Currently, residents in obstetrics and gynecology at Winthrop University Hospital, Mineola, New York, are taught to include BMI in the opening statement of the history of present illness, as well as in all hand-off communications. The Joint Commission on Accreditation of Hospitals considers “standardized communication” as a prerequisite for patient safety and recommends situation, background, assessment, and recommendation communication as the best practice.69 The situation, background, assessment, and recommendation communication technique includes four components: situation (description of the patient by name, age, sex, gravidity, parity, ethnicity, hopefully BMI, and the reason for report); background (presenting symptom and a brief summary of the medical history); assessment (vital signs and clinical impression); and recommendation (specific action to be taken and urgency).
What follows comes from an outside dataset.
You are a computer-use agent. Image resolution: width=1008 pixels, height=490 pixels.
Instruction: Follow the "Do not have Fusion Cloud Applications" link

The need for accurate communication among health care providers occurs constantly under a variety of settings such as emergency room, labor and delivery suite, or during changing shifts when specific patient information is passed from one caregiver to another. To ensure safe and effective care, the situation, background, assessment, and recommendation communication should provide the most consistent and precise exchange of patient information by using information-rich descriptors. In our view, BMI is the most informative descriptor, as compared with the other traditional descriptors that we use in everyday practice in obstetrics and gynecology. Given the recent obesity epidemic, it is prudent to include BMI along with our other traditional markers in the situation part of the situation, background, assessment, and recommendation communications. Our management should be drastically altered when a “36-year-old, white female, G3P1Ab1, BMI 42” presents for medical care as compared with a “36-year-old, white female, G3P1Ab1” with the same symptoms.
It is certain that similar convincing arguments can be made for BMI to be included in the history of present illness, as well as in the situation portion of the situation, background, assessment, and recommendation communication, in all communications regarding patients of other medical specialties. However, it is important for the obstetricians and gynecologists to lead this effort. Therefore, it will be prudent for all health care providers in obstetrics and gynecology to be encouraged to include BMI, along with the other typical descriptors, at the start of their communications to enhance awareness of potential complications and their prevention. This can only lead to improvement in women’s health care.